According to its statistical analysis, there is no possibility that the scale has not represented the degree of food insecurity and hunger in the elderly population. Based on the scale, there are some elderly who face problems regarding food-access and this is due to financial reasons or the struggle in going to a store. However, these are not enough reasons for their food intake to be interrupted and to be regarded as unsatisfactory. There are also elderly who are food-secure; however, they avail food assistance from programs and services for the elderly, hence, they are classified as less food-secure or food-insecure (Nord, 2003).

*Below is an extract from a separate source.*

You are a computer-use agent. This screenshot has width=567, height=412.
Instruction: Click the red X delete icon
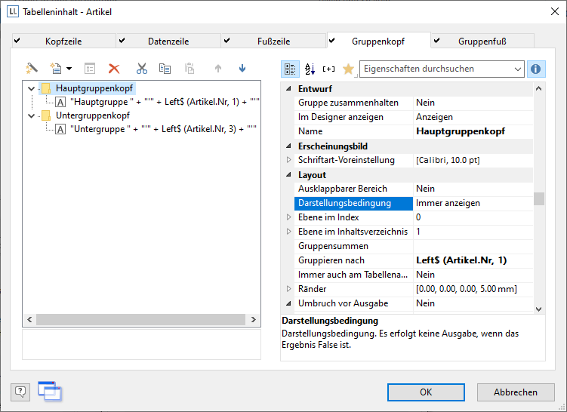coord(114,69)
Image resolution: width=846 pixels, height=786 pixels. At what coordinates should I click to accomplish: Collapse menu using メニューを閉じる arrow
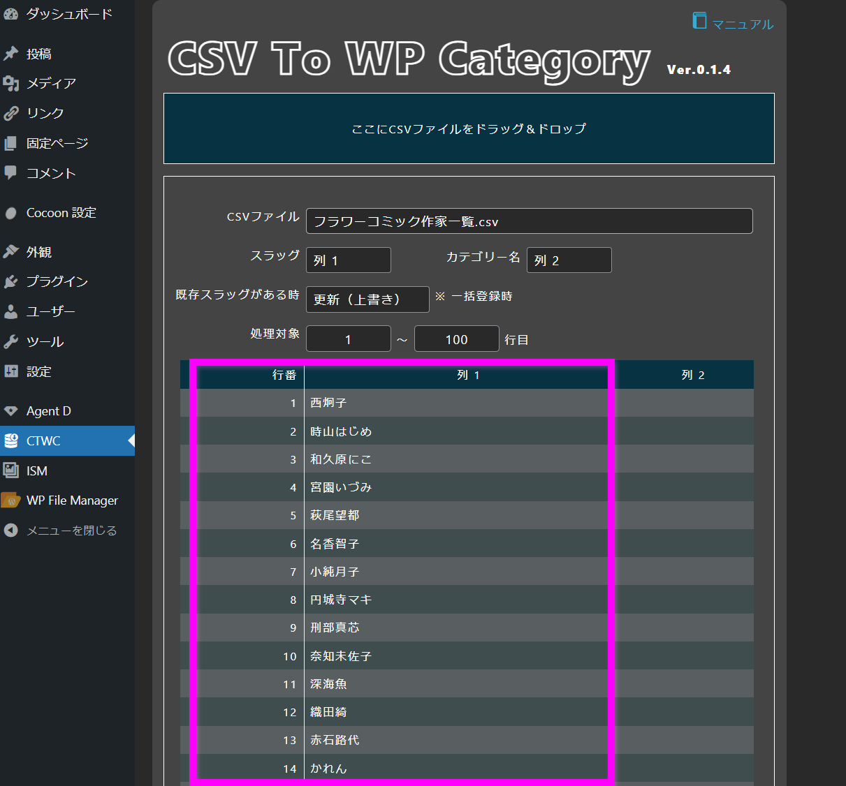10,531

A study by Lee (2002) called Understanding Targeting in the Elderly Nutrition Program: A Focus on Food Insecurity has concluded that using food insecurity as a measure to assess the rate of hunger in the US is not appropriate for the elderly population. The reason behind it is because food insecurity among the elderly goes beyond the factors of poverty and financial shortage. There are other factors that need to be considered in measuring food insecurity among the elderly like health problems, physical disabilities, past experiences, world-views and religion (Lee, 2002).
The study, however, concluded that food insecurity is an appropriate indicator of nutritional risk. The presence of nutritional risk determined the need for food assistance services and programs. More so if the elderly are also experiencing poverty, insufficient education, belongs to the minority and having functional impairment which increases the nutritional risk to a higher level. Other indicators of food-insecure elderly are the unsatisfactory amount of intake of energy, protein, carbohydrate, saturated fat, niacin, Vitamins B6 and B12, magnesium, iron and zinc.

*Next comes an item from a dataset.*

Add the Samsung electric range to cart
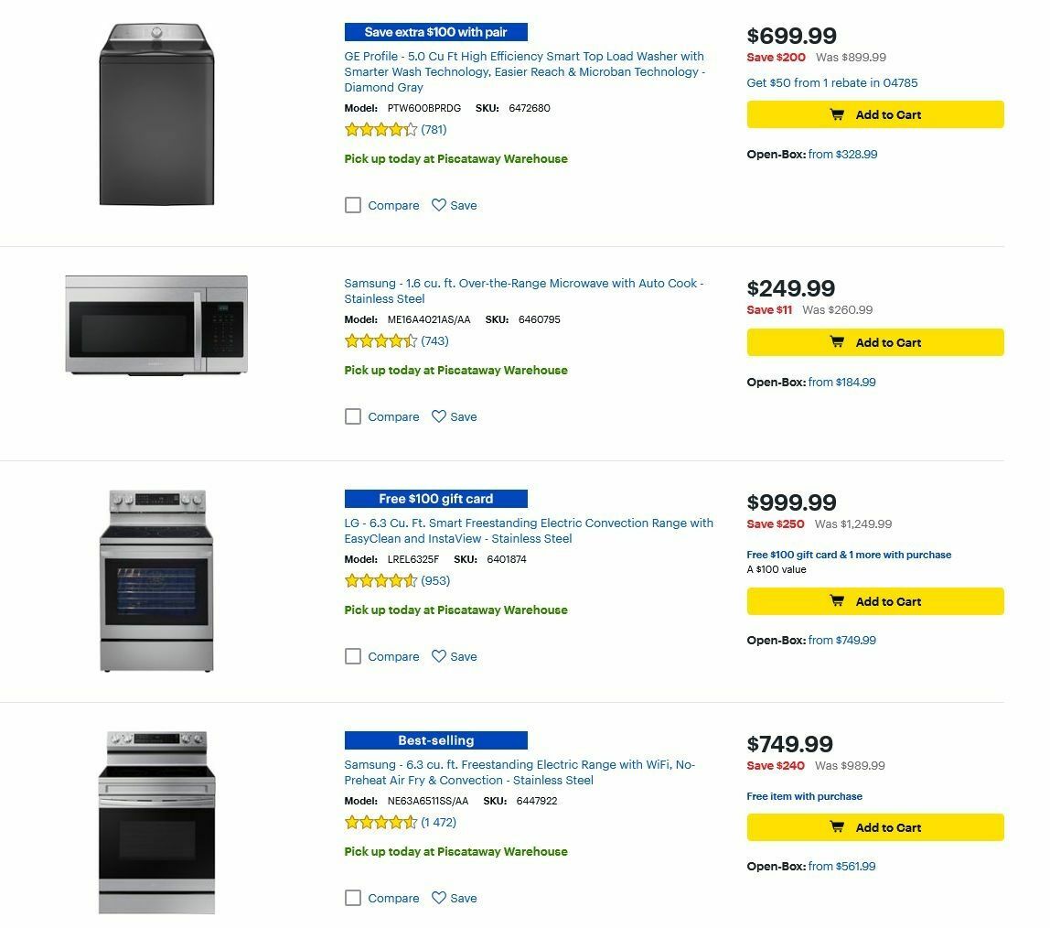 pos(874,827)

Thus, food insecurity is a factor of poor nutritional status of the elderly population (Lee, 2002). Even though food insecurity is an effective indicator of nutritional risk and the must of food assistance programs, it is not sufficient enough to be targeted highly by the ENP (Lee, 2002). The ENP has its own definition of need for food assistance; it is based on the capability of the elderly to eat properly to be able to sustain good nutrition and health. If they are capable in doing this, the goal of the ENP is met and that is to be able to let the elderly live independently in their own houses.
The concept of need for the ENP is based on aging and environmental factors which affect nutrition, health and independent living, hence, food insecurity does not totally specify what an elderly person needs (Lee, 2002). Frongillo, Valois and Wolfe (2003) conducted a study entitled Using a Concurrent Events Approach to Understand Social Support and Food Insecurity among Elders which assessed a concurrent events approach in its efficiency to comprehend the relationship between social support and food insecurity of elderly with low-income in the Upstate New York.

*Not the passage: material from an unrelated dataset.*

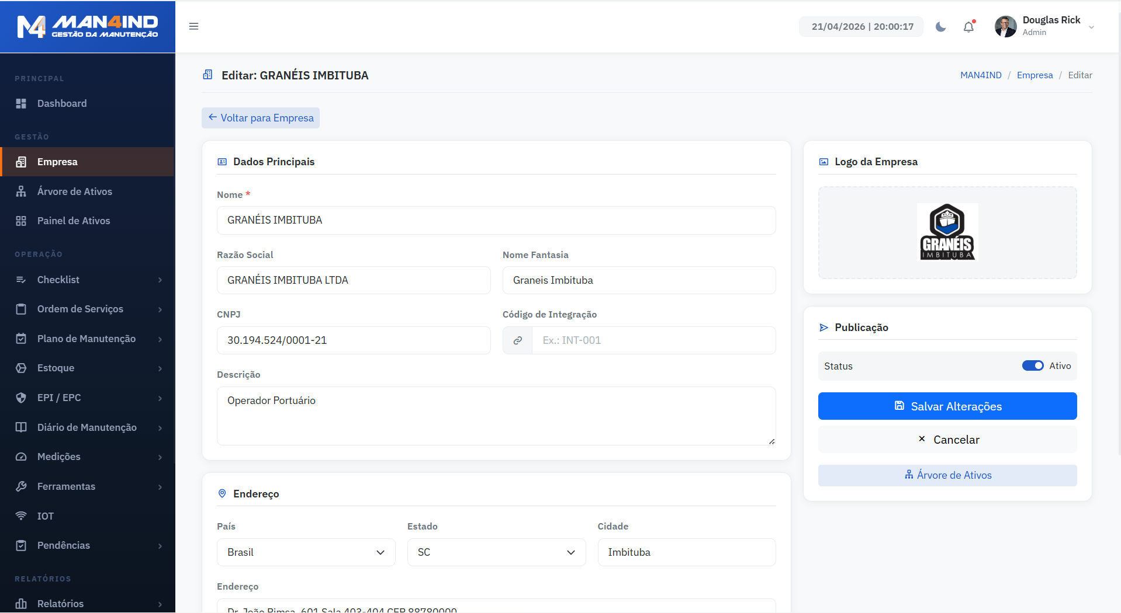Click Salvar Alterações button
The image size is (1121, 613).
point(947,406)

A concurrent events approach is a type of a time-intensive and event-focused approach that is capable of analyzing convoluted and forceful patterns for they are being utilized to various transitions (Frongillo, et al. , 2003). These approaches are advantageous when it comes to casual insinuations due to their thorough knowledge of incidence and timing of happenings. The approach is appropriate in the study of the elderly because of the dynamic components that affect their nutritional and health status.
A concurrent events approach in the said study is an approach which utilizes a group of food-insecure elderly in order to understand the complexity of the inconsistency and ambiguity of social support and events experienced with connection to food insecurity (Frongillo, et al. , 2003). The approach enabled the authors to comprehend and illustrate what and how various happenings occur on a week-to-week basis which affects elderly food insecurity (Frongillo, et al. , 2003).
However, the approach was not able to explain the inconsistency of social support and the weight of the stressful events to food insecurity. The authors recommended the efficiency of the approach in examining of an event or transition such as participation in home-delivered services, moving to a senior housing, etc. so that it can be used to determine the early effects of these occurrences (Frongillo, et al. , 2003).